[[ Input records open ]]

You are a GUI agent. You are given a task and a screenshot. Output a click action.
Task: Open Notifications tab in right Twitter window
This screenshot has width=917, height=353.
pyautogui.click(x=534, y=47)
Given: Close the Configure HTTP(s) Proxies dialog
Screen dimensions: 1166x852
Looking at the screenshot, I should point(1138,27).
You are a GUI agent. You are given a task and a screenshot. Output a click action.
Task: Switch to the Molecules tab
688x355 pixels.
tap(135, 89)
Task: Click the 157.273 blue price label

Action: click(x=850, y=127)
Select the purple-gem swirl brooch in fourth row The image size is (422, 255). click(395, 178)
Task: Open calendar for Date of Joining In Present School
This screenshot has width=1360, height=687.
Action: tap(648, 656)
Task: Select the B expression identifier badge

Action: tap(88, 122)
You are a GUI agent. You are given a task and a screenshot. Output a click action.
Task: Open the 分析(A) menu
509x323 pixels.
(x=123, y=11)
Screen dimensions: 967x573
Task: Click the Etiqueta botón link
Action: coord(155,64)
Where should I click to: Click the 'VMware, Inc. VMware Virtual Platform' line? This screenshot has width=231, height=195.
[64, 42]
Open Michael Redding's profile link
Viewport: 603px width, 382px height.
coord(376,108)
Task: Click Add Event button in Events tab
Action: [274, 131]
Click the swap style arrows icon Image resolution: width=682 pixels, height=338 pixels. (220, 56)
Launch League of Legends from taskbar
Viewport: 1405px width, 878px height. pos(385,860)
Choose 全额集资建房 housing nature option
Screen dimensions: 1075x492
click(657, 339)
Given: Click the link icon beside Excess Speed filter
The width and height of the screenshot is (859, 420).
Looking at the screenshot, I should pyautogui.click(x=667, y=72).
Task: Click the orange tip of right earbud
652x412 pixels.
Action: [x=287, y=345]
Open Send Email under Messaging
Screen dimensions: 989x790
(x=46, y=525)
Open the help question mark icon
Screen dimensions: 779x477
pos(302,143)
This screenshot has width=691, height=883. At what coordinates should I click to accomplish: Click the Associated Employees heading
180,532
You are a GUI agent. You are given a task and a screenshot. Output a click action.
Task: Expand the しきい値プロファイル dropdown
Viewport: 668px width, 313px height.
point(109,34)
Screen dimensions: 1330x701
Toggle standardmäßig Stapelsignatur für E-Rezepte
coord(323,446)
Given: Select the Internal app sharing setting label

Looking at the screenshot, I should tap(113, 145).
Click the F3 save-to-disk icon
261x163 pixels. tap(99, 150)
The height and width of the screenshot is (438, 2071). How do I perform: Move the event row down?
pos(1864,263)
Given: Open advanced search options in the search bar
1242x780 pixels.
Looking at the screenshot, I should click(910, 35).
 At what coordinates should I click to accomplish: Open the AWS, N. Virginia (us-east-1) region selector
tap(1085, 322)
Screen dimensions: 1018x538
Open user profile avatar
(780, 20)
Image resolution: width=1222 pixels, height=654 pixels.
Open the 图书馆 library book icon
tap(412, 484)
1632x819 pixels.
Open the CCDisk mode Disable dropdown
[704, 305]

[[ Input records closed ]]

== What this task involves ==
Exactly as they appear, print the lines from the one holding "Image resolution: width=1222" through the final line of the entries, and no others.

== Result ==
Image resolution: width=1222 pixels, height=654 pixels.
Open the 图书馆 library book icon
tap(412, 484)
1632x819 pixels.
Open the CCDisk mode Disable dropdown
[704, 305]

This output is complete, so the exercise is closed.